Gruen was a native of Vienna. Being Jewish, he and his wife decided that the wisest thing to do in 1938 was to emigrate to America. It was there that he conceived of the idea of the shopping mall, with the first one being built in Detroit in the early 1950s. Sprawling across a huge swath of land, the outdoor shopping center had numerous green spaces. His next project, in Minneapolis, was the first to stack two levels of shopping connected with stairs and walkways, making it no longer necessary to walk from one end of the mall to another—now, you could just climb stairs. It was fortunate, too, because this one had 10 acres of shopping paradise.

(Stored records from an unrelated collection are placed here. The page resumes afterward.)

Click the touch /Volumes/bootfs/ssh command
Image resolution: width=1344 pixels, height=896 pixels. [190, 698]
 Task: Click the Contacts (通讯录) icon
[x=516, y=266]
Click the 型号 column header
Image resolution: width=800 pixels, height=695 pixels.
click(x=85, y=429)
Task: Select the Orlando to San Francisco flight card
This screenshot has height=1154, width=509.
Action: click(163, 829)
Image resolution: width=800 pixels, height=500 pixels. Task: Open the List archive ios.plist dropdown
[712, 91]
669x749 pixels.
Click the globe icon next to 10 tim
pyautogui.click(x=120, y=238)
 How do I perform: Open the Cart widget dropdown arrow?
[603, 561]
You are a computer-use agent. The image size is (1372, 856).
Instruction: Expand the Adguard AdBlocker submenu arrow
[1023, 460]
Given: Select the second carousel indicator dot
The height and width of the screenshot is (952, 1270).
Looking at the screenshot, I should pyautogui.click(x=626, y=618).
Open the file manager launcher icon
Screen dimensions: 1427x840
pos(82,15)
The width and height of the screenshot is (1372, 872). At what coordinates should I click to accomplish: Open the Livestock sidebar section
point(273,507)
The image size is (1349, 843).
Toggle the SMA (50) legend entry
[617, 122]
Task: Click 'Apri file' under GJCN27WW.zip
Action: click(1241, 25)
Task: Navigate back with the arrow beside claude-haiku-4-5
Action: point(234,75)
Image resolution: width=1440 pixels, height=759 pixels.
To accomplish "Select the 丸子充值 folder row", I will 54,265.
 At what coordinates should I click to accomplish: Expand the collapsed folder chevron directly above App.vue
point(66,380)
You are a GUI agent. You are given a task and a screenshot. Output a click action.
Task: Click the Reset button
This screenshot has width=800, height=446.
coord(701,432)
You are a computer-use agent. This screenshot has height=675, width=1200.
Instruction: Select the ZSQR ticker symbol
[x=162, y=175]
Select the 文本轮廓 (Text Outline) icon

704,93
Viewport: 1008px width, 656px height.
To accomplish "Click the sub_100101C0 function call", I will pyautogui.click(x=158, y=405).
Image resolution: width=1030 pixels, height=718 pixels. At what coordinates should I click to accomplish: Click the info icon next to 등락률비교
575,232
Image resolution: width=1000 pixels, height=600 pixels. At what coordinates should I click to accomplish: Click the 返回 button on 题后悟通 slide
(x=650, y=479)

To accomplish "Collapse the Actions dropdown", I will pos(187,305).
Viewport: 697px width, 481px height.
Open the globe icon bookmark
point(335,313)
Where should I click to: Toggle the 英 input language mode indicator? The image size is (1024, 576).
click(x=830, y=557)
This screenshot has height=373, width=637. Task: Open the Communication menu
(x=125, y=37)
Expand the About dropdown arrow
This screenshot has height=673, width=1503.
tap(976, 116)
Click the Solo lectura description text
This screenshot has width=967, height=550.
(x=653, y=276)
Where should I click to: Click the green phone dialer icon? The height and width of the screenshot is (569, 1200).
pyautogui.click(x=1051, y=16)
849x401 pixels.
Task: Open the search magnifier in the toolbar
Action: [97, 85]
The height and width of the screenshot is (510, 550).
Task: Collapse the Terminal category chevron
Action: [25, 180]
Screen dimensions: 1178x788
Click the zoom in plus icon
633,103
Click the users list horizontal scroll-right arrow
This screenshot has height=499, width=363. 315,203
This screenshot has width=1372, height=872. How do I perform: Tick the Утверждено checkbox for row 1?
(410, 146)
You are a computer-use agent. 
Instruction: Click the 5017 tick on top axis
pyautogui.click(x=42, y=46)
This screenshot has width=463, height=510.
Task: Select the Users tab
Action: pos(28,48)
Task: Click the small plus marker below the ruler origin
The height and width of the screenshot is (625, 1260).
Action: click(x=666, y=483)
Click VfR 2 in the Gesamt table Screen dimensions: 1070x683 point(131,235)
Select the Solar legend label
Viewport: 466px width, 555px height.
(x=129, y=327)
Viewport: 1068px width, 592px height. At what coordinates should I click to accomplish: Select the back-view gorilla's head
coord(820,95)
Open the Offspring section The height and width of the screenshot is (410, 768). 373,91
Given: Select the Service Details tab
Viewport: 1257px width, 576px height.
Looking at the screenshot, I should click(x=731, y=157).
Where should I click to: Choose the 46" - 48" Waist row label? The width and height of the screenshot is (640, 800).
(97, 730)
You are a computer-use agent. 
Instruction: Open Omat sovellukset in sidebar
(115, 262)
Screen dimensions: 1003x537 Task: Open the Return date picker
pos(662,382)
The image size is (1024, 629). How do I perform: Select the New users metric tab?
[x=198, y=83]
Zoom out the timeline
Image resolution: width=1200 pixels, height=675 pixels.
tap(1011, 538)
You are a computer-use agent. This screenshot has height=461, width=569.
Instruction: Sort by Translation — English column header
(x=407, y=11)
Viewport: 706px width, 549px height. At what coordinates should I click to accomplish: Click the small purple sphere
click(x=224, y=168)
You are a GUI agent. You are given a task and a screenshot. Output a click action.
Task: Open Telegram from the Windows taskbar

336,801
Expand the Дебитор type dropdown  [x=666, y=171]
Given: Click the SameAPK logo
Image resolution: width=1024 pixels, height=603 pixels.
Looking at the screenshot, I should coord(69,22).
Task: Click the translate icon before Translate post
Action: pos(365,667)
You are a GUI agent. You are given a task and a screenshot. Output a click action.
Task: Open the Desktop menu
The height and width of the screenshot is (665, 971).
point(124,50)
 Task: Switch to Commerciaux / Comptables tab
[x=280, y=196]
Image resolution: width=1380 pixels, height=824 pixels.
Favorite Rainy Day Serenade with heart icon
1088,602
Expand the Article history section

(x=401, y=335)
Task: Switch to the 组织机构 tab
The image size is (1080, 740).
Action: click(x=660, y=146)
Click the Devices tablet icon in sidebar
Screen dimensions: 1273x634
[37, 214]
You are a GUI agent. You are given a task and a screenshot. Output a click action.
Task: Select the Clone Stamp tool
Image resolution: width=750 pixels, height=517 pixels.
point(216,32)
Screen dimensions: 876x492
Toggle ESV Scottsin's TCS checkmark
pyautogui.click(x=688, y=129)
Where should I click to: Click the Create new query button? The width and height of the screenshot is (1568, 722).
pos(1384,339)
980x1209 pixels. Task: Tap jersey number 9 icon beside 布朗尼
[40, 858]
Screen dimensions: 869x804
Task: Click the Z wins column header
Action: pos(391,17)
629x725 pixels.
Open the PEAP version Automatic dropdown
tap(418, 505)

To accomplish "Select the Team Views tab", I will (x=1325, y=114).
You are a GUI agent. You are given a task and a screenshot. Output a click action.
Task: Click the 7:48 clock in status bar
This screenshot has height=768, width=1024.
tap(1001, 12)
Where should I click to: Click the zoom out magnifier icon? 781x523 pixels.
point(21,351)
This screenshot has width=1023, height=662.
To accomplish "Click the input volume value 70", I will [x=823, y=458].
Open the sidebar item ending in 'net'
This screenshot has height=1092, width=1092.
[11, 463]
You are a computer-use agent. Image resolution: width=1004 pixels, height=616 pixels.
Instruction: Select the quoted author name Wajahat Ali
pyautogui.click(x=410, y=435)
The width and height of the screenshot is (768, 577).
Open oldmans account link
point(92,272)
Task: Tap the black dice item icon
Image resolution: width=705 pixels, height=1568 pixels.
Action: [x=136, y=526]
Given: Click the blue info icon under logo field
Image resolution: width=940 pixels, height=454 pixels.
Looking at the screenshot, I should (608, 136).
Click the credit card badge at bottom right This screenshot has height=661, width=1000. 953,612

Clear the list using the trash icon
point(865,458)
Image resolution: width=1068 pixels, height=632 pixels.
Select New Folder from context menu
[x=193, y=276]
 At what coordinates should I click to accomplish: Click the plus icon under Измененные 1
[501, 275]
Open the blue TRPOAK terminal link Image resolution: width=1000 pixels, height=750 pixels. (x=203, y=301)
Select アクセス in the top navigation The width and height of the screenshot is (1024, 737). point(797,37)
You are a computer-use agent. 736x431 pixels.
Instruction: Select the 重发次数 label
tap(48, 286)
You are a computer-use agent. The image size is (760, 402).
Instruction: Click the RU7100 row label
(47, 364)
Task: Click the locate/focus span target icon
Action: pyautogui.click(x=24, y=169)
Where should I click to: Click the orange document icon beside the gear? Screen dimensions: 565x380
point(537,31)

But more important was the feeling that Gruen was trying to capture with his shopping malls, and it’s that which has largely been forgotten. He included large, green park spaces, lit from above through a giant skylight. There were gardens, there were birds, there were trees and a fishpond and walls of plants. There were art installations and artwork, fountains and running water . . . in short, there were all the best elements of every city center in the country brought to the suburbs. Gruen saw huge acres of land being converted into ugly commercial spaces, and with the shopping mall, he saw potential for a massive compound that would not only give consumers all that they could possibly want, but do it in such a way that would stop the unrelenting commercial sprawl that was devouring so much of the American landscape.
He wanted malls to be a place for socializing, a place where people could meet to have lunch in the park, watch the birds, and have a cup of coffee. He saw it as being as much about culture as it was about commercialism, and he saw a thing of beauty.
At first, it was like that. But by the end of the 1960s, shopping malls were little like the beautiful, grandiose buildings that Gruen envisioned and more like what we see today.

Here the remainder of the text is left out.